List of tasks:
a – Could you reproduce the John Dykstra article word for word, from "American filmmaker (born" up to and including "and Spider-Man 2."?
b – According to the John Dykstra article, why did George Lucas end up turning to Dykstra, not Douglas Trumbull, for the Star Wars special effects?
c – Can you turn the John Dykstra article's paragraph beginning "However, tensions arose" into a short bulleted list that keeps its main facts?

Given text:
--
- Born: John Charles Dykstra June 3, 1947 (age 79) Long Beach, California, U.S.
- Education: California State University, Long Beach
- Occupation: Special effects artist
- Years active: 1971–present
- Spouse: Cass McCune ​(m. 1996)​
- Children: Chloe Dykstra

= John Dykstra =

American filmmaker (born 1947)

John Charles Dykstra, A.S.C. (/ˈdaɪkstrə/; born June 3, 1947) is an American special effects artist, pioneer in the development of the use of computers in filmmaking and recipient of three Academy Awards, among many other awards and prizes. He was one of the original employees of Industrial Light & Magic, the special effects and computer graphics division of Lucasfilm. He is well known as the special effects lead on the original Star Wars, helping bring the original visuals for lightsabers, space battles between X-wings and TIE fighters, and Force powers to the screen. He also led special effects on many other movies, including Batman Forever, Batman & Robin, Caddyshack, Stuart Little, X-Men: First Class, Spider-Man and Spider-Man 2.

==Education and early career==
Dykstra was born in Long Beach, California. After studying industrial design at California State University, Long Beach (where he was a member of Phi Kappa Tau fraternity), in 1971 he landed a job working with Douglas Trumbull on Silent Running filming model effects, when Trumbull hired recent college graduates due to the film's low budget.

==Star Wars==
In 1975, when George Lucas was recruiting people for the special effects work on Star Wars, he approached Douglas Trumbull, but he was unavailable as he was about to start working on Steven Spielberg's Close Encounters of the Third Kind. Trumbull pointed Lucas towards Dykstra. Lucas formed his own special effects company, Industrial Light & Magic (ILM), based in warehouse premises in Van Nuys, and appointed Dykstra to supervise the new team, many of whom he worked with previously on Trumbull's "Silent Running." This led to the development of the Dykstraflex motion-controlled camera, which enabled many of the film's groundbreaking effects to be produced. The system was made possible by the availability of off-the-shelf integrated-circuit RAM at relatively low cost and secondhand VistaVision cameras.

However, tensions arose between Dykstra and Lucas, the latter complaining that too much time and money was spent on developing the digital camera systems and that the effects team did not deliver all the shots that he had wanted causing the production to run behind schedule. These tensions would reportedly culminate with Dykstra's dismissal from ILM following Lucas' return from principal photography in London. Regardless, following the release of Star Wars, Dykstra and his team won Academy Awards for best special effects and special technical achievement.

==Battlestar Galactica==
After Star Wars, Dykstra began working on Battlestar Galactica for Universal Studios. Supervising the special effects for the three-hour pilot episode (which was also released theatrically), Dykstra formed his own effects company called Apogee, Inc. which included several ILM employees who had worked on Star Wars. Dykstra was also given a Producer credit for the pilot of the television series. As Universal then opted to make Galactica into a weekly series, many of Dykstra's effects shots were recycled and used repeatedly throughout the show's single season run.
--
Data rows:
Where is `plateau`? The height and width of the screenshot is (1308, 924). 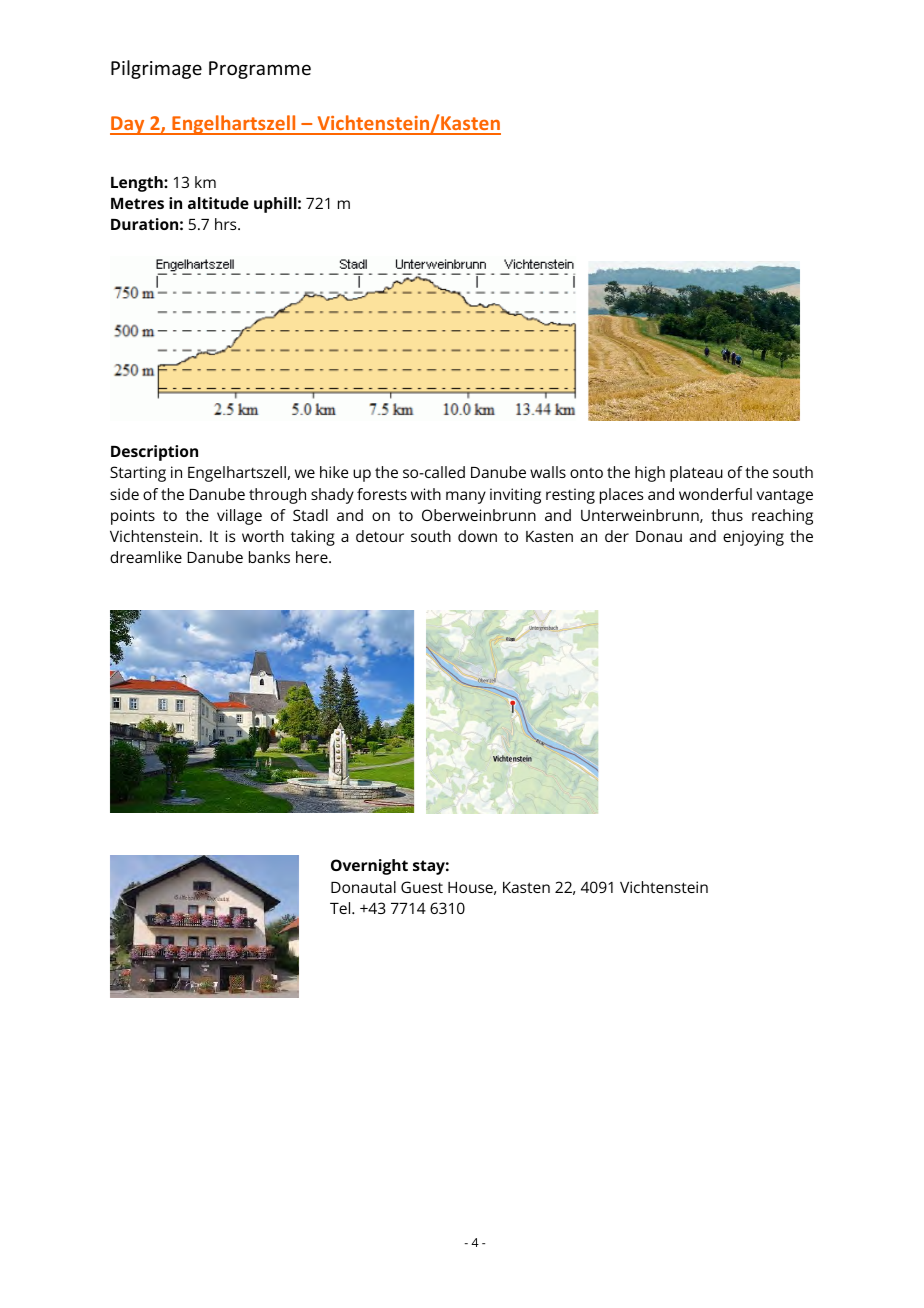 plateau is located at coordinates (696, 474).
--
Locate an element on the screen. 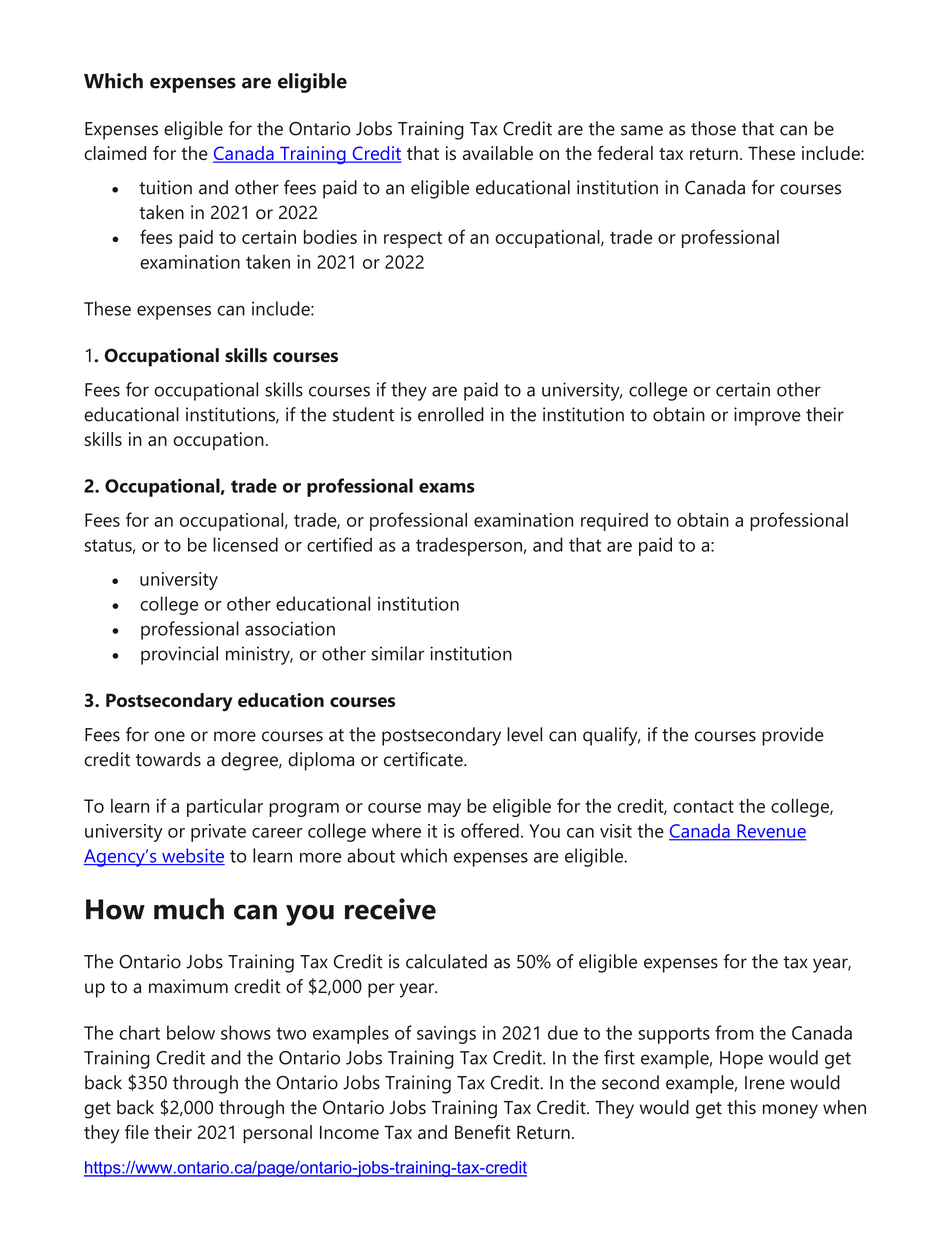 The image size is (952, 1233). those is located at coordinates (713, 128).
--
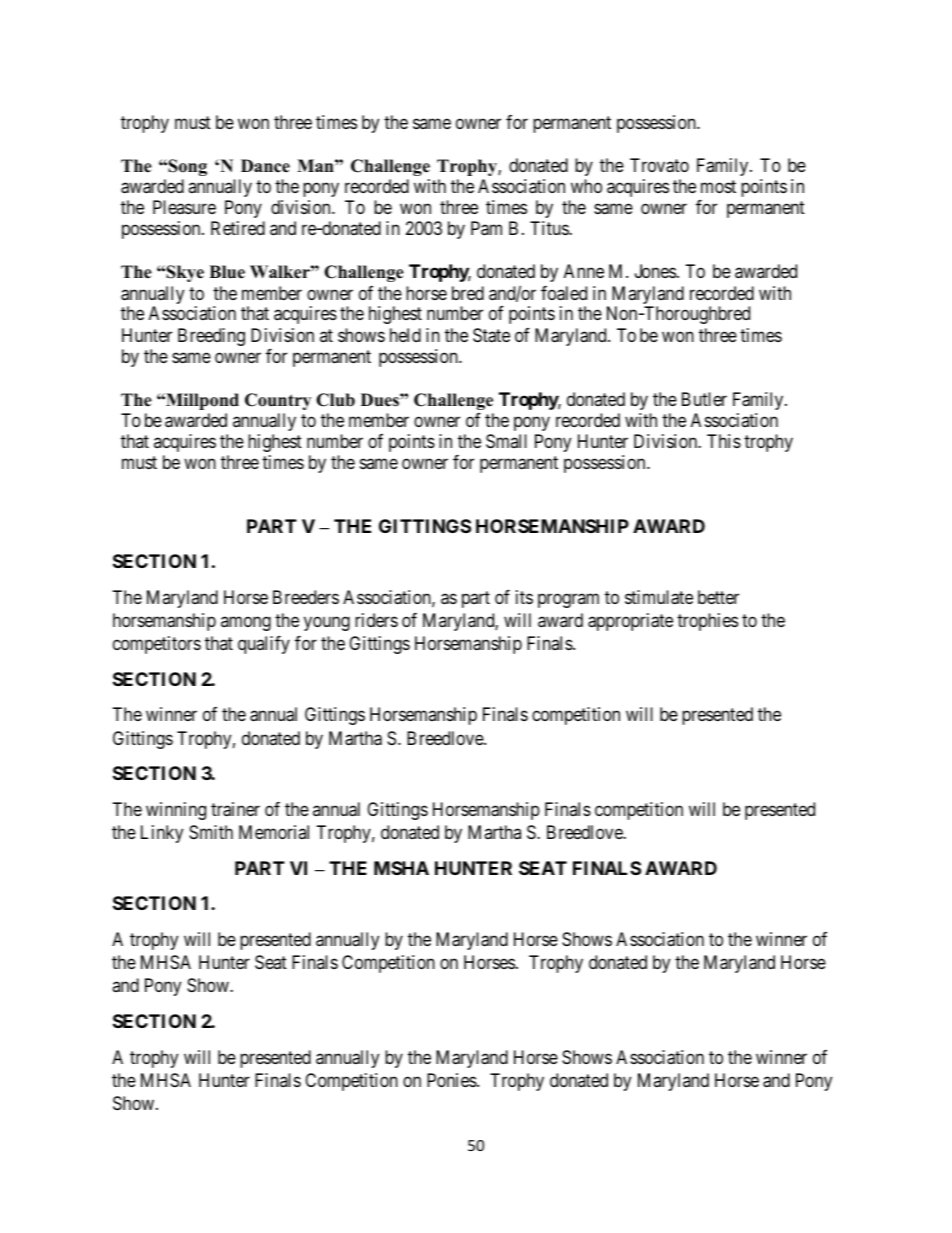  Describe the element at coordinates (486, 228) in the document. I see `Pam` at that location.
--
Answer set:
a –
American filmmaker (born 1947)

John Charles Dykstra, A.S.C. (/ˈdaɪkstrə/; born June 3, 1947) is an American special effects artist, pioneer in the development of the use of computers in filmmaking and recipient of three Academy Awards, among many other awards and prizes. He was one of the original employees of Industrial Light & Magic, the special effects and computer graphics division of Lucasfilm. He is well known as the special effects lead on the original Star Wars, helping bring the original visuals for lightsabers, space battles between X-wings and TIE fighters, and Force powers to the screen. He also led special effects on many other movies, including Batman Forever, Batman & Robin, Caddyshack, Stuart Little, X-Men: First Class, Spider-Man and Spider-Man 2.

b – Lucas first approached Trumbull, but Trumbull was unavailable because he was about to start working on Steven Spielberg's Close Encounters of the Third Kind. Trumbull then pointed Lucas towards Dykstra.

c –
- Tensions arose between Dykstra and Lucas.
- Lucas complained that too much time and money went into developing the digital camera systems.
- He also complained that the effects team did not deliver all the shots he wanted, putting the production behind schedule.
- The tensions reportedly culminated in Dykstra's dismissal from ILM after Lucas returned from principal photography in London.
- After Star Wars was released, Dykstra and his team won Academy Awards for best special effects and special technical achievement.